_Work instruction_:
Starting at the line below that contains "Given: Click into the employee search field" and ending at the line that contains "Open the 1.5-sided link", retype each line exactly as it stands, but omit the pictures.

_Record extracts_:
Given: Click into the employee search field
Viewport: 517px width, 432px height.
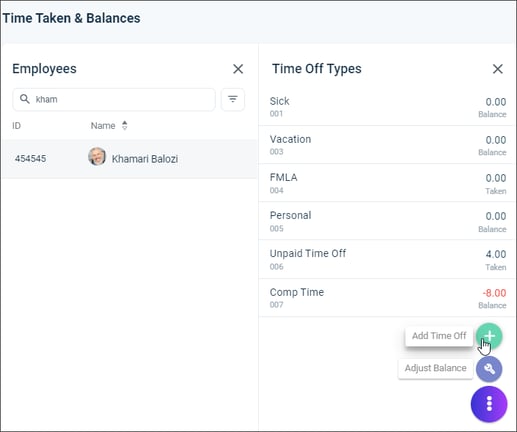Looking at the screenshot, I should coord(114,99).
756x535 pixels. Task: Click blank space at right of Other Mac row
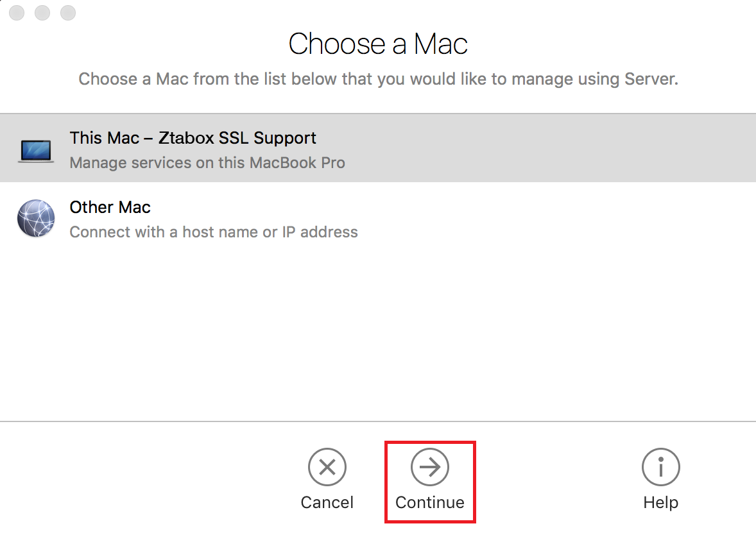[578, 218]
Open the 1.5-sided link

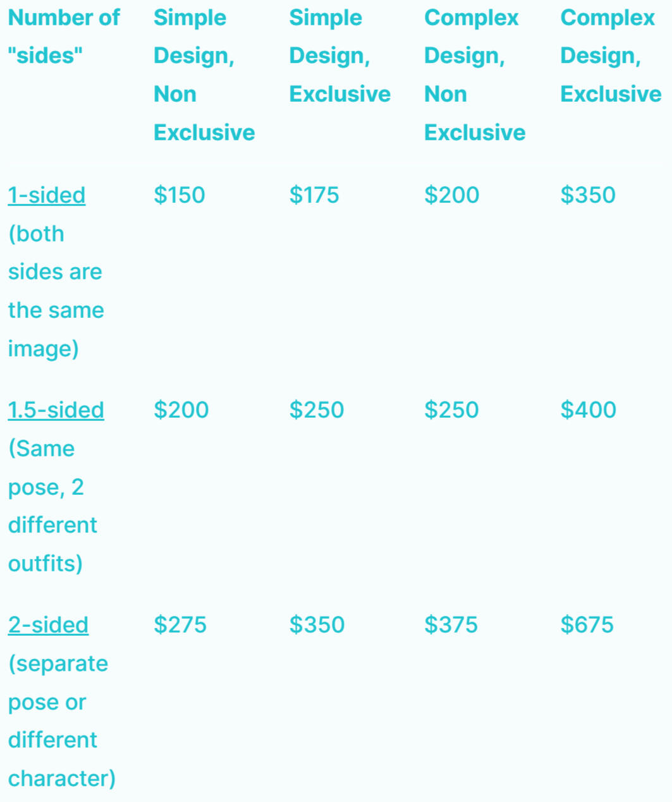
* * *
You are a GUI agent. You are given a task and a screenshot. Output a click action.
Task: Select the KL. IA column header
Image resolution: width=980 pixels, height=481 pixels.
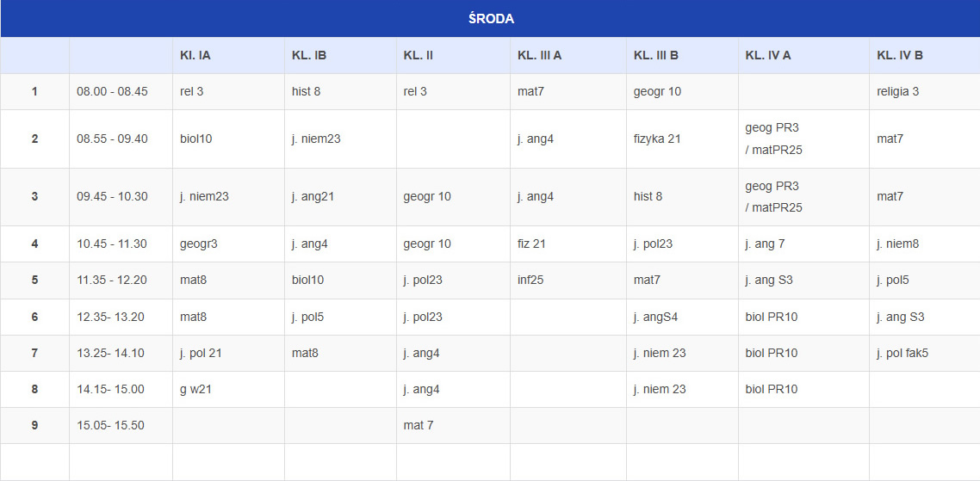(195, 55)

_Answer area_:
Given: Click into the employee search field
Viewport: 517px width, 432px height.
Looking at the screenshot, I should coord(114,99).
756x535 pixels. Task: Click blank space at right of Other Mac row
[578, 218]
Open the 1.5-sided link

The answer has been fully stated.